What to produce ▸ Write out the data below exactly, from its first line to the line containing "[Play] (56, 566)", that line included.

─── Data for this task

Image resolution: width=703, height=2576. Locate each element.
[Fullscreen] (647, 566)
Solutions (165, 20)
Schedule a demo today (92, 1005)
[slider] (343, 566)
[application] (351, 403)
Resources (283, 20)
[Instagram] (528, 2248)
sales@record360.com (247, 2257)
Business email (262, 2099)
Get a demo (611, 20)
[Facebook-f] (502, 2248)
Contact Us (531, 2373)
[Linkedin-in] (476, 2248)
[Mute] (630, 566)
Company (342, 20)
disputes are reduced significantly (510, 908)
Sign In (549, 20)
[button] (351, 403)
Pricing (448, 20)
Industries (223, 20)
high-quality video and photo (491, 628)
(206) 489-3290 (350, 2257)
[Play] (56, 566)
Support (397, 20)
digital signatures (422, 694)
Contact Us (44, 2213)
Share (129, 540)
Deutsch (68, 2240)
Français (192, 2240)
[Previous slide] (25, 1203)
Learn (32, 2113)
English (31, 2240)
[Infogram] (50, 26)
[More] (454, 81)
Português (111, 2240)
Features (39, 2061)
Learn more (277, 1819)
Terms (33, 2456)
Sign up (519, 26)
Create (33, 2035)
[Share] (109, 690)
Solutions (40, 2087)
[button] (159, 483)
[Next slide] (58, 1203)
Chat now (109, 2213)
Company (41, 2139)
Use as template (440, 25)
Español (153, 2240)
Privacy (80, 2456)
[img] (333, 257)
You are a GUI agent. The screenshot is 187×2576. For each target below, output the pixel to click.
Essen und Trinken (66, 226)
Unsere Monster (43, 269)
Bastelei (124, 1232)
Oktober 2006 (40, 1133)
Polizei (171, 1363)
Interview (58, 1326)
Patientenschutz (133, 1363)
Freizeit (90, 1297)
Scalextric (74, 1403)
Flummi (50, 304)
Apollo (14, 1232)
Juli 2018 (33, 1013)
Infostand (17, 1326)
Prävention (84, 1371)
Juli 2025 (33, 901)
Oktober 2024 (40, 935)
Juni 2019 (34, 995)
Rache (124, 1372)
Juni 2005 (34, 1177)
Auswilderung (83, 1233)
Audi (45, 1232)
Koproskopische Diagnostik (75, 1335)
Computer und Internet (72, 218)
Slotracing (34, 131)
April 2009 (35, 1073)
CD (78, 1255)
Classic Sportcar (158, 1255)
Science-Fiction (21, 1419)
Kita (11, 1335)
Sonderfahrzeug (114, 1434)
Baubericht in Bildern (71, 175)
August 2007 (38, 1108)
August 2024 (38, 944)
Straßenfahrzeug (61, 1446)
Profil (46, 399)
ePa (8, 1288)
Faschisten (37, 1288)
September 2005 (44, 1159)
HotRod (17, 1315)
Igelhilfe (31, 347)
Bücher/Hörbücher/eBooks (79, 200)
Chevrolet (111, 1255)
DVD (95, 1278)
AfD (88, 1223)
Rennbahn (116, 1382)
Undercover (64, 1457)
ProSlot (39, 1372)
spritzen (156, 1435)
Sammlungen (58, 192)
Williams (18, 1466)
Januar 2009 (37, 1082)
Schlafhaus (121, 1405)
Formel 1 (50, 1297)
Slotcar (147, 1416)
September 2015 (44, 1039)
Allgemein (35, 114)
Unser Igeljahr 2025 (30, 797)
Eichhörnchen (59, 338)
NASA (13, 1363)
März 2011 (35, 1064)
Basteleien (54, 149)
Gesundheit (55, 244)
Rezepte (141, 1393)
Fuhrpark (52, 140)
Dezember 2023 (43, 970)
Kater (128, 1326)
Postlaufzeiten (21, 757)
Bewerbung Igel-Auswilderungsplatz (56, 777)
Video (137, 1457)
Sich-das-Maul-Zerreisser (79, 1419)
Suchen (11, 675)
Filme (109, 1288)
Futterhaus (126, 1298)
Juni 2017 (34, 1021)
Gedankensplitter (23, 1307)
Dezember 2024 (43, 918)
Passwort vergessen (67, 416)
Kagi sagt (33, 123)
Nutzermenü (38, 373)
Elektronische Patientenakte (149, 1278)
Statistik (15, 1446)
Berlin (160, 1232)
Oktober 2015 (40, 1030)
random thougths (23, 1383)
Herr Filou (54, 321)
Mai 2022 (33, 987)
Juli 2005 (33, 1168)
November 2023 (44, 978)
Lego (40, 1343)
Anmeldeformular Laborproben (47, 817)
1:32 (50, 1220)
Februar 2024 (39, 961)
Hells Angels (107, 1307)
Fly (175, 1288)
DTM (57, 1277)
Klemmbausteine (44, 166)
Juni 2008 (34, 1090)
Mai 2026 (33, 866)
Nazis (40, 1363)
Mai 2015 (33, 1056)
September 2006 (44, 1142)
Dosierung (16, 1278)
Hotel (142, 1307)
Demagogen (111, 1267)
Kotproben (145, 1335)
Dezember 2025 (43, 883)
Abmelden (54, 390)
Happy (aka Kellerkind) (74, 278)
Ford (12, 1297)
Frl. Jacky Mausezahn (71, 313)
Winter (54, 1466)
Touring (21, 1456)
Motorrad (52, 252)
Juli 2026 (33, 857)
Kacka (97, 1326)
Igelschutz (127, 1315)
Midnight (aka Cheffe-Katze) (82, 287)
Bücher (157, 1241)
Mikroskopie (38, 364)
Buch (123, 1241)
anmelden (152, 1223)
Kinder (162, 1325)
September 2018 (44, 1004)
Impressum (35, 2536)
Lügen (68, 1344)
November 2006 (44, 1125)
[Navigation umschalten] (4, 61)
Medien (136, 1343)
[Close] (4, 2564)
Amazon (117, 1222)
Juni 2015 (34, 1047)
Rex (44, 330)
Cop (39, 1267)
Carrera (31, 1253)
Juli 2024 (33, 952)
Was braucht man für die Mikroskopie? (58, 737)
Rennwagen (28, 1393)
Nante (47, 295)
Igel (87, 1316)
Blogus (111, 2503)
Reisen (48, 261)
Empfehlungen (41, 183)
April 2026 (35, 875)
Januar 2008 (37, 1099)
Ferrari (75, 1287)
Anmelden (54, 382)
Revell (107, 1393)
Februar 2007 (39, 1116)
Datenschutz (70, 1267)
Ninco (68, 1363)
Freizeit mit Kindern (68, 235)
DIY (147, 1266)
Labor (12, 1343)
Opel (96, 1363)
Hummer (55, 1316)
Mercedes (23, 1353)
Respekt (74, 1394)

──────

Answer area ▸
Image resolution: width=703, height=2576. Locate each element.
[Fullscreen] (647, 566)
Solutions (165, 20)
Schedule a demo today (92, 1005)
[slider] (343, 566)
[application] (351, 403)
Resources (283, 20)
[Instagram] (528, 2248)
sales@record360.com (247, 2257)
Business email (262, 2099)
Get a demo (611, 20)
[Facebook-f] (502, 2248)
Contact Us (531, 2373)
[Linkedin-in] (476, 2248)
[Mute] (630, 566)
Company (342, 20)
disputes are reduced significantly (510, 908)
Sign In (549, 20)
[button] (351, 403)
Pricing (448, 20)
Industries (223, 20)
high-quality video and photo (491, 628)
(206) 489-3290 (350, 2257)
[Play] (56, 566)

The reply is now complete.